Document extract ::

++++++

# KBG....?



## DC3 (May 20, 2018)

Newb when it comes to cool season grass. Been with Bermuda for the past 10 years. New home, no grass, currently working to amend the clay soil. I'm currently stationed in Wichita KS (6b) and seriously debating throwing down some Everest (monostrand) vs a Bermuda (monostrand).

I have a North/south facing home so there will be some shaded areas that rarely see direct sunlight. Anyone familiar with 6b and successful monostrand? Would Everest be the right choice? If I chose KBG, would planting in the next 2 months be unrealistic? I've heard of more failure stories than success stories with seeding kbg in soring... I know Bermuda fairly well, so the kbg will be a learning curve. All opinions welcome.


----------



## critterdude311 (Apr 21, 2018)

DC3 said:


> Newb when it comes to cool season grass. Been with Bermuda for the past 10 years. New home, no grass, currently working to amend the clay soil. I'm currently stationed in Wichita KS (6b) and seriously debating throwing down some Everest (monostrand) vs a Bermuda (monostrand).
> 
> I have a North/south facing home so there will be some shaded areas that rarely see direct sunlight. Anyone familiar with 6b and successful monostrand? Would Everest be the right choice? If I chose KBG, would planting in the next 2 months be unrealistic? I've heard of more failure stories than success stories with seeding kbg in soring... I know Bermuda fairly well, so the kbg will be a learning curve. All opinions welcome.


Bermuda in 6b with limited lighting? Nah, I don't think so. Go with a KBG or TTTF.


----------



## DC3 (May 20, 2018)

critterdude311 said:


> Bermuda in 6b with limited lighting? Nah, I don't think so. Go with a KBG or TTTF.


Are you familiar with Everest? You think I could plant it in the next 2 months successfully? I still have a lot to do in the yard before I can get the seed in..

++++++

Records provided ::
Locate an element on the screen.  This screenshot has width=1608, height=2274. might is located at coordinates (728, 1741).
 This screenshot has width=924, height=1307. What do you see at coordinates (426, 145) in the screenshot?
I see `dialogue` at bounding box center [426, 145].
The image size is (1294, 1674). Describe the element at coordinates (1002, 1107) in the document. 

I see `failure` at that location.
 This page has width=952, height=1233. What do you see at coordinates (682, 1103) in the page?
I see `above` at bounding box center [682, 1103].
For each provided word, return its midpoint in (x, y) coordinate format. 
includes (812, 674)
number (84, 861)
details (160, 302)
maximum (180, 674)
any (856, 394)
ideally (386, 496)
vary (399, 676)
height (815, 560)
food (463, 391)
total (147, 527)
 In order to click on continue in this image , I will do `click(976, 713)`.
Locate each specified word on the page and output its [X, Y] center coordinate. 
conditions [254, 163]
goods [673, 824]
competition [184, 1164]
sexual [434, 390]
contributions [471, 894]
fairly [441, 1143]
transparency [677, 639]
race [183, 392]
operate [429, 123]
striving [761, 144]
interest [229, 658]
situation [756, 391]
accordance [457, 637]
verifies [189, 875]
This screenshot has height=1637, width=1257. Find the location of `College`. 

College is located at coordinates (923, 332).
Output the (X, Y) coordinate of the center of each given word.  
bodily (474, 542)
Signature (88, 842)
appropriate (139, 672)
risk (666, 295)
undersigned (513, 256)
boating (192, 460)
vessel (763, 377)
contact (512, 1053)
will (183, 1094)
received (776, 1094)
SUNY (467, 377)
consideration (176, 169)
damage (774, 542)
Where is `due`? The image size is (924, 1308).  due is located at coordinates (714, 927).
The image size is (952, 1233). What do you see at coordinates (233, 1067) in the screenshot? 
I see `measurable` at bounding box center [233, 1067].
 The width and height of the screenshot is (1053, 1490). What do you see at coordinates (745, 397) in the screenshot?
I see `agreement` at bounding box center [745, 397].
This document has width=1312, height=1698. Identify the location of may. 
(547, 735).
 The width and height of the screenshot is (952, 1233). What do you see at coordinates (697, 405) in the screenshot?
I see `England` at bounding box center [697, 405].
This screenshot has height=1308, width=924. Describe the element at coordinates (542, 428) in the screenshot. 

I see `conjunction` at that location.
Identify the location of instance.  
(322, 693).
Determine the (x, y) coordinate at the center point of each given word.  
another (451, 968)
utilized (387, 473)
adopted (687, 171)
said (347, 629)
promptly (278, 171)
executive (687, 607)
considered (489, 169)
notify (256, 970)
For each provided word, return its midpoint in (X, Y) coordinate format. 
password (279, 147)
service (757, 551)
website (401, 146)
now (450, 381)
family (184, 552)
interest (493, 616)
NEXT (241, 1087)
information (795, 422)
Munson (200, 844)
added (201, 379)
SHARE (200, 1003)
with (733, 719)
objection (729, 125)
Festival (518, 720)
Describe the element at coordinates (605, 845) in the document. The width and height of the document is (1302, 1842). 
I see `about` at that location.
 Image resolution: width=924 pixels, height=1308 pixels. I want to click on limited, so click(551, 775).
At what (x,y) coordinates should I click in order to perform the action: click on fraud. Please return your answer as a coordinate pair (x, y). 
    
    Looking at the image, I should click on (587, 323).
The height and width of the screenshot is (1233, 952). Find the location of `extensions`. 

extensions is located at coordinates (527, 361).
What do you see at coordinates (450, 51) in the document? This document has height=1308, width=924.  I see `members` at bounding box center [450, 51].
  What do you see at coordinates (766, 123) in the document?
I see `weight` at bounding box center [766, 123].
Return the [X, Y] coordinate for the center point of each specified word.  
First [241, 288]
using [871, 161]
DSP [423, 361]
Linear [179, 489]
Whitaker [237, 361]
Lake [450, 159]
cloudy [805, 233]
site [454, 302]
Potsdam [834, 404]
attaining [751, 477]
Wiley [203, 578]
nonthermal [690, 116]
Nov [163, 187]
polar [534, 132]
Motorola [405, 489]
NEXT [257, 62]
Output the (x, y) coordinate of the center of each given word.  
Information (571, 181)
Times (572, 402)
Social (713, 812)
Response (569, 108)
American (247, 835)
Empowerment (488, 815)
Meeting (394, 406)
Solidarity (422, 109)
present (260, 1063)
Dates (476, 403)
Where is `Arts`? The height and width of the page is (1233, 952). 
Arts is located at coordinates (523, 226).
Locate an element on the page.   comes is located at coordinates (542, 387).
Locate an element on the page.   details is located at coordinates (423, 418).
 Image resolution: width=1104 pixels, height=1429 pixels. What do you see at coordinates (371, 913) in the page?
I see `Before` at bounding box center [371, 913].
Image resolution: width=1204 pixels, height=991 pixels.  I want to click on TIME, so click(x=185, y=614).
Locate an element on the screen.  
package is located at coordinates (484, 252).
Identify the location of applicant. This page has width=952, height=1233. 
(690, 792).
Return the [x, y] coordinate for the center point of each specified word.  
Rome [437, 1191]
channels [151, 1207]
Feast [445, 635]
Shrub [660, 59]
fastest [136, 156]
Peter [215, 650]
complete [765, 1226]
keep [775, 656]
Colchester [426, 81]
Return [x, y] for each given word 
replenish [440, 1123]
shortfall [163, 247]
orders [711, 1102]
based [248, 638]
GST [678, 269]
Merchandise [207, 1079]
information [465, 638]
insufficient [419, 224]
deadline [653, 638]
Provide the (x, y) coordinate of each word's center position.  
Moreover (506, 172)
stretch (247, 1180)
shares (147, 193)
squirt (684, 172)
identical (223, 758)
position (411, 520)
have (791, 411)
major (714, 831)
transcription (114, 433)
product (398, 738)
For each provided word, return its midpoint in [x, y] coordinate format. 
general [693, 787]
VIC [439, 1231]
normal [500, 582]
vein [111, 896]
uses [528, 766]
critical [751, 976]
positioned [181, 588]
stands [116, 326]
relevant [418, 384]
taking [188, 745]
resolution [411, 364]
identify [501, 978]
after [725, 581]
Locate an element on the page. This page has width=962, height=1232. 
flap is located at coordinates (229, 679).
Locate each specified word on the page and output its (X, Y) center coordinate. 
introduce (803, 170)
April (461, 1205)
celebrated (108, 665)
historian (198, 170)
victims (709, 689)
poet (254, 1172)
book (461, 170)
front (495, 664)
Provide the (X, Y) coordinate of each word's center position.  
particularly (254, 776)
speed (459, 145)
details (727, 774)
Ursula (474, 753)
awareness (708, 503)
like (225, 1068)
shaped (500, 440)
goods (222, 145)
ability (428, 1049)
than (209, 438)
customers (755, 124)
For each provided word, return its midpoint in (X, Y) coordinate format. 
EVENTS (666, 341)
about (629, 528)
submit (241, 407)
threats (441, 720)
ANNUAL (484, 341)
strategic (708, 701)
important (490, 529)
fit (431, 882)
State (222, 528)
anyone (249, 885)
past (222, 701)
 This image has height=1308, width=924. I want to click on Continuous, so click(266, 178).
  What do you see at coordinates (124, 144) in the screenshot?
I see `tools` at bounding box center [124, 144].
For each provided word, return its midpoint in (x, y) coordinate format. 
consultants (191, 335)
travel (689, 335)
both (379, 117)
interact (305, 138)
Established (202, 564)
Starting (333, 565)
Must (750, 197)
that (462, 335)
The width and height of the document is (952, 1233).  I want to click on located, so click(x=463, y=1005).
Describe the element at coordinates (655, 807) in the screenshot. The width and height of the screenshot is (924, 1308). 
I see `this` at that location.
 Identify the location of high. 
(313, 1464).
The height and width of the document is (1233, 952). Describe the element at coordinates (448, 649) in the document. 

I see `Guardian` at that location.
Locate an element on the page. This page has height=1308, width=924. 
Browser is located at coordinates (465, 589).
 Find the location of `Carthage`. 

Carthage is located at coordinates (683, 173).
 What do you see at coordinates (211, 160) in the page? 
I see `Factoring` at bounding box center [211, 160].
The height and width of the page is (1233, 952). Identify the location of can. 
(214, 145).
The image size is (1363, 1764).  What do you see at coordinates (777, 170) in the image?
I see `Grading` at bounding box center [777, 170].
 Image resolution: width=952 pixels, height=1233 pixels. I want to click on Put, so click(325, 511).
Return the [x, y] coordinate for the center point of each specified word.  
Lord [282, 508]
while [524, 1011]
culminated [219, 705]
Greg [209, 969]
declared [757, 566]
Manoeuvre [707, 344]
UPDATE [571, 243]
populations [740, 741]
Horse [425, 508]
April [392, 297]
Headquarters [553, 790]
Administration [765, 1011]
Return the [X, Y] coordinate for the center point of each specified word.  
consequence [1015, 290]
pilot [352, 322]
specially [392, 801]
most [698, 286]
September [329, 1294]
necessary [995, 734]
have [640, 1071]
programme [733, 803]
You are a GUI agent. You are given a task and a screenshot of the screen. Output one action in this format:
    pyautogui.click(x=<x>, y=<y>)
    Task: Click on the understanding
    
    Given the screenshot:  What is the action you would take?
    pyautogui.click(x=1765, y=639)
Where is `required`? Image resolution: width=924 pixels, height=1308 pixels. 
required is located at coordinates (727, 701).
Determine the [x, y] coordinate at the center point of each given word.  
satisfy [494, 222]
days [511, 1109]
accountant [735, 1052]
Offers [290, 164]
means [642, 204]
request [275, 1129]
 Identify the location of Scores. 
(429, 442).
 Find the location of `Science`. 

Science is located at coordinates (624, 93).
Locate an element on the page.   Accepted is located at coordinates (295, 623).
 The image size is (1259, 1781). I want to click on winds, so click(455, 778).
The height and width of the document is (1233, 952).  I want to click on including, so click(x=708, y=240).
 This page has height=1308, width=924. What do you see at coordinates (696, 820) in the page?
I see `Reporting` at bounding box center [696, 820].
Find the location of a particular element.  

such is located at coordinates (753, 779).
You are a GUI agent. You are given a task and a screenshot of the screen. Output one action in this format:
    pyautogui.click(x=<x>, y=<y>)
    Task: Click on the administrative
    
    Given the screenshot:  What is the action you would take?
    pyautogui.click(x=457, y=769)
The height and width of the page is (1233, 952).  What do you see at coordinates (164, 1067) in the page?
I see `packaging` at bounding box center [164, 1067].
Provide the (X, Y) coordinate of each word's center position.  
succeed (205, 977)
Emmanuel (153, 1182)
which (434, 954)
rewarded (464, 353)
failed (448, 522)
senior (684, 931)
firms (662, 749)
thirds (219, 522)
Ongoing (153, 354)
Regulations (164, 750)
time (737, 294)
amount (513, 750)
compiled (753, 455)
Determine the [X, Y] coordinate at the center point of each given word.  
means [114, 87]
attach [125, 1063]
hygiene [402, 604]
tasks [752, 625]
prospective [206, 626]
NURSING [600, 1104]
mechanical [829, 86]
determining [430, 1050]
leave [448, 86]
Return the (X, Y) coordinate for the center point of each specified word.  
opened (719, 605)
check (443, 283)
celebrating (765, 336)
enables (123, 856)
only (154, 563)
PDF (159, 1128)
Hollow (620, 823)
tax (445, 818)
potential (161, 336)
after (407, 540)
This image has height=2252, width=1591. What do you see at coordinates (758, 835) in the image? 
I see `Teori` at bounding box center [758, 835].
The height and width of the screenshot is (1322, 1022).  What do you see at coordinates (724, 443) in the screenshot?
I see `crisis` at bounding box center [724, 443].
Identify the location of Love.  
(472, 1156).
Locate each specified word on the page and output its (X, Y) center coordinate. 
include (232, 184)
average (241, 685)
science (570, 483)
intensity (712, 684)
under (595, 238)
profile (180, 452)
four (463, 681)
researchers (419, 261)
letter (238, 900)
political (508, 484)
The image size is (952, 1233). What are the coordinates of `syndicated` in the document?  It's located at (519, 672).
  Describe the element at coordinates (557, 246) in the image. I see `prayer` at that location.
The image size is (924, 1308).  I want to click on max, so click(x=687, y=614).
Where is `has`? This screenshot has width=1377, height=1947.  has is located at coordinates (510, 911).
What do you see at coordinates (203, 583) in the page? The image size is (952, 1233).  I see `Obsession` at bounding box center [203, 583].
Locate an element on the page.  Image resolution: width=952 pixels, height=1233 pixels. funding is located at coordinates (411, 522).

++++++

Given request ::
Pick up the lawn forum thread on KBG versus Bermuda in Wichita after its last post and continue it.

Final result ::
----------



## g-man (Jun 15, 2017)

Planting KBG in oklahoma in the next month and hoping it survives the summer heat will be a very big challenge. I would not do it. Do you have inground irrigation?


----------



## DC3 (May 20, 2018)

g-man said:


> Planting KBG in oklahoma in the next month and hoping it survives the summer heat will be a very big challenge. I would not do it. Do you have inground irrigation?


I'm just north of OK... Wichita, KS is about an hour north of the OK/KS border. I'm going to put the irrigation in hopefully in the next month or so...

Bermuda would thrive, but the shade is of issue.

I was debating doing PRG then killing it off end of August, tilling it in and planting KBG beginning of sept... Just as another option. I feel like this area isn't the best for either option. And my hatred for TTTF has me pushing against it.


----------



## g-man (Jun 15, 2017)

I think kbg is possible in your area, but start it in Sept. Irrigation is a most have for it. I don't love TTTF either.


----------



## critterdude311 (Apr 21, 2018)

DC3 said:


> g-man said:
> 
> 
> > Planting KBG in oklahoma in the next month and hoping it survives the summer heat will be a very big challenge. I would not do it. Do you have inground irrigation?
> ...


You're in a bit of a pickle. Getting the KBG (or any of the cool season grasses) established in the Spring and surviving through Summer would be a challenge. Lots of irrigation, lots of preventative fungicide, and some help from mother nature this summer. Typically, it's best to do that in the fall.

PRG will establish insanely fast, but I feel like it will be the most difficult cool season grass (of the big 3 KBG/PRG/TTTF) to survive the summer heat with where you are located.

My case against bermuda would be the threat of winterkill in zone 6b. You know the area and the winters there better than me, but for some perspective, I live at the northern tip of zone 7, and our winters get cool enough here where bermuda would suffer significant winterkill over any given 5-10 year period. Enough to rule it out as a possibility. Couple that with the shade scenario, and I wouldn't want to mess with it.

Zoysia (Meyer Z52 / Zennith / Innovation) is cold hardy enough where winterkill is not a problem for us here. If you want to go the warm season route, that might be your best bet, as it has better shade tolerance than Bermuda. The downside being, establishment is painfully slow if you plug / sprig it. Sod if you have the money, seed (Zennith) if you are impatient.

The newer varieties of TTTF are very similar in blade width, density, and overall attractiveness to KBG, so if you haven't looked at some of the newer elite NTEP winners, you might want to check them out again. I can vouch for the 'Regenerate' and '4th millenium' varieties.

If you have your heart set on KBG, I would probably wait until the fall unless you have in ground irrigation.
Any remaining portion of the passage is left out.